----- Task material -----

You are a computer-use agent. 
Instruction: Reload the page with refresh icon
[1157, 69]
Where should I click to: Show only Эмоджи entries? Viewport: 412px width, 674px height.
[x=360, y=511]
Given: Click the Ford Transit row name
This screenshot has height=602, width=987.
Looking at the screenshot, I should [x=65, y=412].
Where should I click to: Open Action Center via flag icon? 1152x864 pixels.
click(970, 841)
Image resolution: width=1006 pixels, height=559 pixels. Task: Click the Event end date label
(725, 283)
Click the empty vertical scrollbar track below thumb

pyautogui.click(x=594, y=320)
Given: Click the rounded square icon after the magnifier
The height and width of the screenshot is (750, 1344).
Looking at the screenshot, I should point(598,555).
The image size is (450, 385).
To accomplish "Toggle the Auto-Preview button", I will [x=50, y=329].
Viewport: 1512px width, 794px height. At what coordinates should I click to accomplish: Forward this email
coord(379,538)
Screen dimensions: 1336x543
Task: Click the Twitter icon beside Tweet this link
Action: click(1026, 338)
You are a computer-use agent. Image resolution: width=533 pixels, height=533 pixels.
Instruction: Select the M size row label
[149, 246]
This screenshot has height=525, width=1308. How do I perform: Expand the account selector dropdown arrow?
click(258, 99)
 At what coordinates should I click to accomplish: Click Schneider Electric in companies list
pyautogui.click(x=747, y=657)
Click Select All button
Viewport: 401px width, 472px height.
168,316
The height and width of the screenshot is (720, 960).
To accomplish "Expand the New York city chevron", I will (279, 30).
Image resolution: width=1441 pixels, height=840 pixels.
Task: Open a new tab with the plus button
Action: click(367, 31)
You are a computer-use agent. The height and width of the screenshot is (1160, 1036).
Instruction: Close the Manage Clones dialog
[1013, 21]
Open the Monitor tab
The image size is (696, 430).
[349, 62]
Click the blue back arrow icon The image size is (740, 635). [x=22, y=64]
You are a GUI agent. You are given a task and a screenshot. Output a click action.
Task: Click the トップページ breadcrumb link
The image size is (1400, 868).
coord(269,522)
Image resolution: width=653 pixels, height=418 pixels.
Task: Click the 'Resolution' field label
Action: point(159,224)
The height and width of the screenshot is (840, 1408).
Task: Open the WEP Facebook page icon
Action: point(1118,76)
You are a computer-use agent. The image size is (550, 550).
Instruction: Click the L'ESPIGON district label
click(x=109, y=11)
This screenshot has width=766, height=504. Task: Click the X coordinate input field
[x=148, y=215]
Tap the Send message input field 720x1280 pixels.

-----

Task item - Print every entry exactly.

Response area -
You are a computer-use agent. 
Instruction: Reload the page with refresh icon
[1157, 69]
Where should I click to: Show only Эмоджи entries? Viewport: 412px width, 674px height.
[x=360, y=511]
Given: Click the Ford Transit row name
This screenshot has height=602, width=987.
Looking at the screenshot, I should [x=65, y=412].
Where should I click to: Open Action Center via flag icon? 1152x864 pixels.
click(970, 841)
Image resolution: width=1006 pixels, height=559 pixels. Task: Click the Event end date label
(725, 283)
Click the empty vertical scrollbar track below thumb

pyautogui.click(x=594, y=320)
Given: Click the rounded square icon after the magnifier
The height and width of the screenshot is (750, 1344).
Looking at the screenshot, I should point(598,555).
The image size is (450, 385).
To accomplish "Toggle the Auto-Preview button", I will [x=50, y=329].
Viewport: 1512px width, 794px height. At what coordinates should I click to accomplish: Forward this email
coord(379,538)
Screen dimensions: 1336x543
Task: Click the Twitter icon beside Tweet this link
Action: click(1026, 338)
You are a computer-use agent. Image resolution: width=533 pixels, height=533 pixels.
Instruction: Select the M size row label
[149, 246]
This screenshot has height=525, width=1308. How do I perform: Expand the account selector dropdown arrow?
click(258, 99)
 At what coordinates should I click to accomplish: Click Schneider Electric in companies list
pyautogui.click(x=747, y=657)
Click Select All button
Viewport: 401px width, 472px height.
168,316
The height and width of the screenshot is (720, 960).
To accomplish "Expand the New York city chevron", I will (279, 30).
Image resolution: width=1441 pixels, height=840 pixels.
Task: Open a new tab with the plus button
Action: click(367, 31)
You are a computer-use agent. The height and width of the screenshot is (1160, 1036).
Instruction: Close the Manage Clones dialog
[1013, 21]
Open the Monitor tab
The image size is (696, 430).
[349, 62]
Click the blue back arrow icon The image size is (740, 635). [x=22, y=64]
You are a GUI agent. You are given a task and a screenshot. Output a click action.
Task: Click the トップページ breadcrumb link
The image size is (1400, 868).
coord(269,522)
Image resolution: width=653 pixels, height=418 pixels.
Task: Click the 'Resolution' field label
Action: point(159,224)
The height and width of the screenshot is (840, 1408).
Task: Open the WEP Facebook page icon
Action: point(1118,76)
You are a computer-use agent. The image size is (550, 550).
Instruction: Click the L'ESPIGON district label
click(x=109, y=11)
This screenshot has width=766, height=504. Task: Click the X coordinate input field
[x=148, y=215]
Tap the Send message input field 720x1280 pixels.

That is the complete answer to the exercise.